(Written exercise) Pick out each line in the material below that contains the word "screenshot", and copy those lines in full.

(Record set)
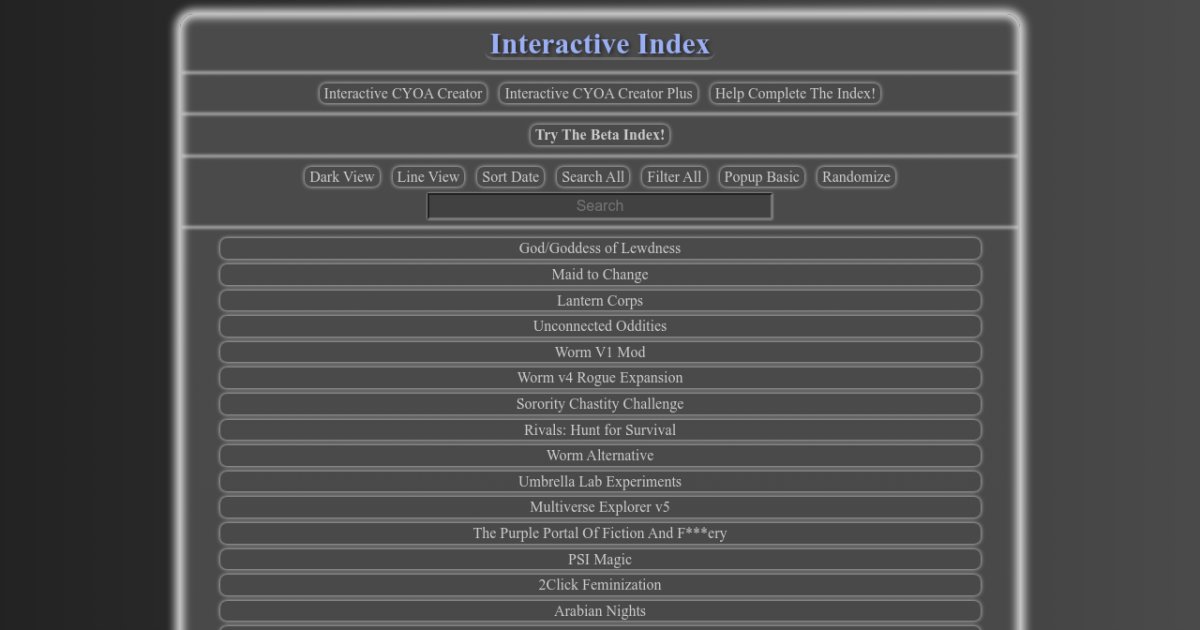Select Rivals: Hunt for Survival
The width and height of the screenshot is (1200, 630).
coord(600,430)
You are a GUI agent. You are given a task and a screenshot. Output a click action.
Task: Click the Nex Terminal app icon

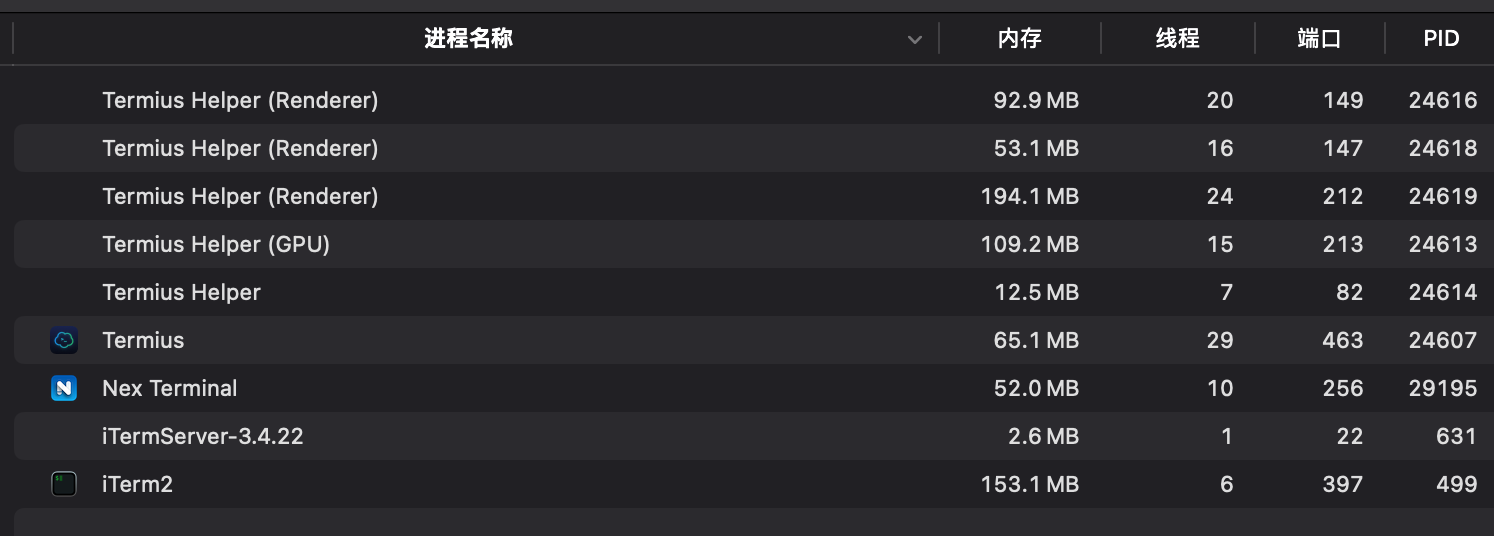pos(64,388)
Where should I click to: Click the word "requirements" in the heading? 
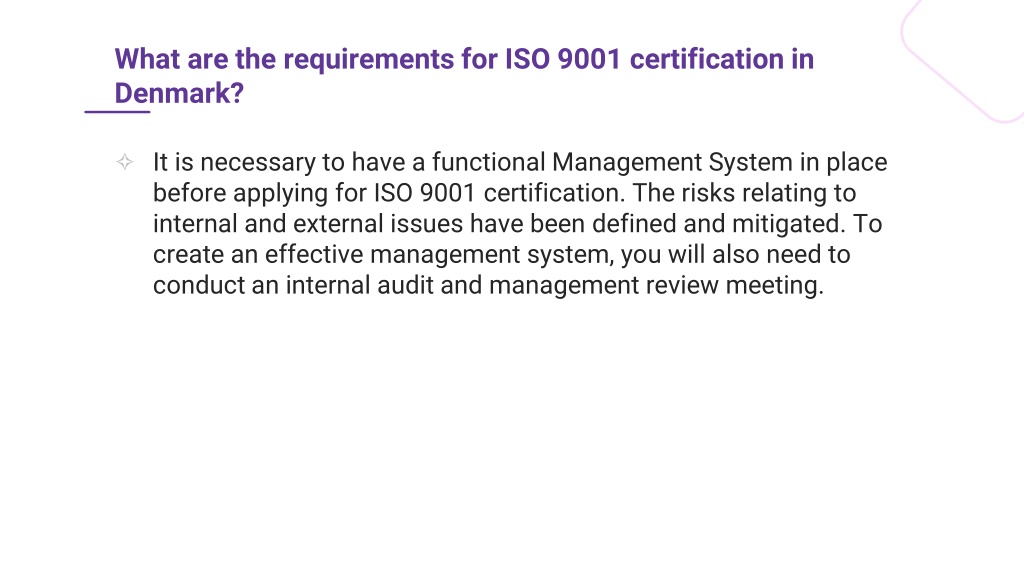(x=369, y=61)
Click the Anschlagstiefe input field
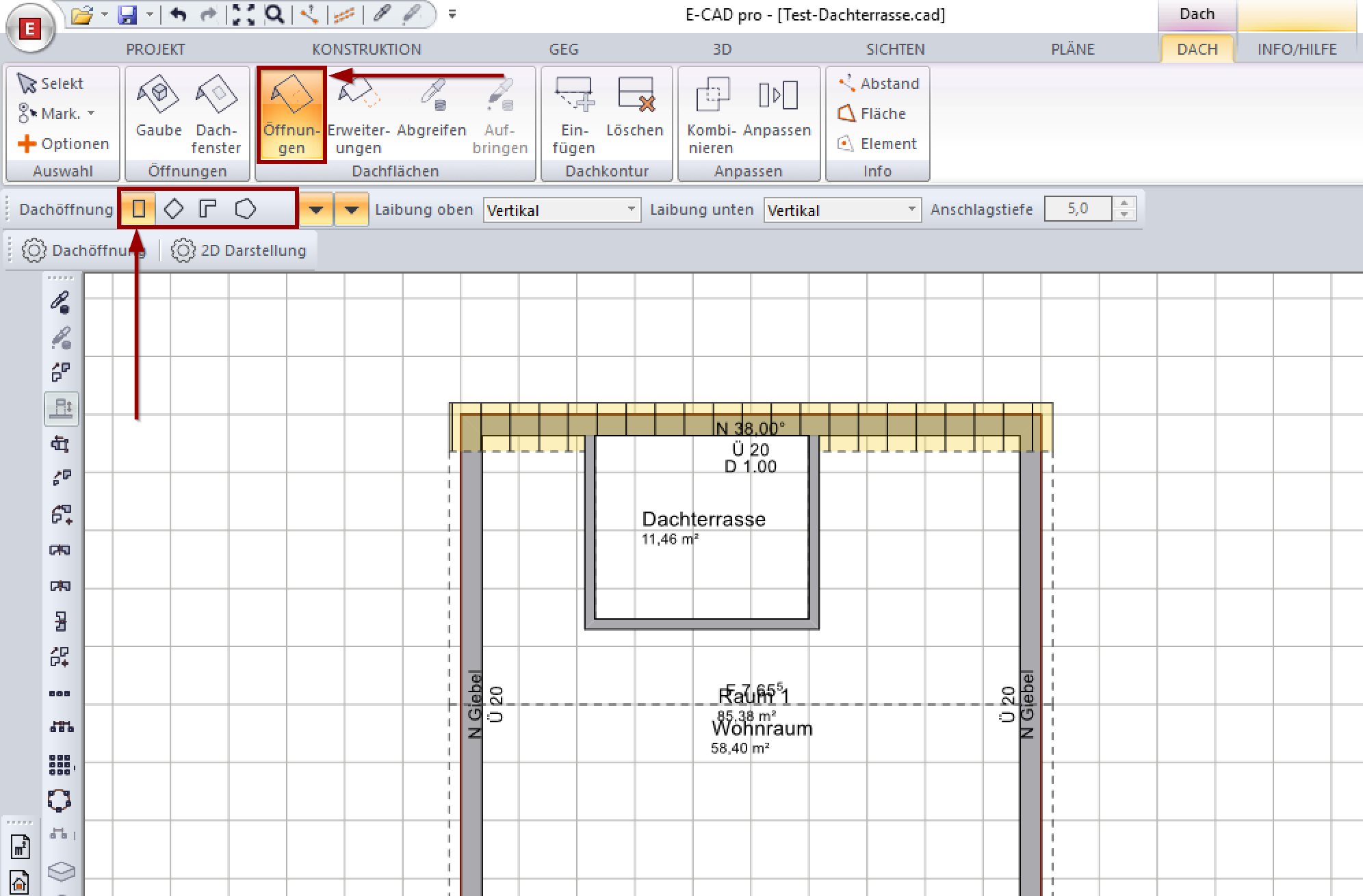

(Expected answer)
The width and height of the screenshot is (1200, 630).
You are a GUI agent. You are given a task and a screenshot. Output a click action.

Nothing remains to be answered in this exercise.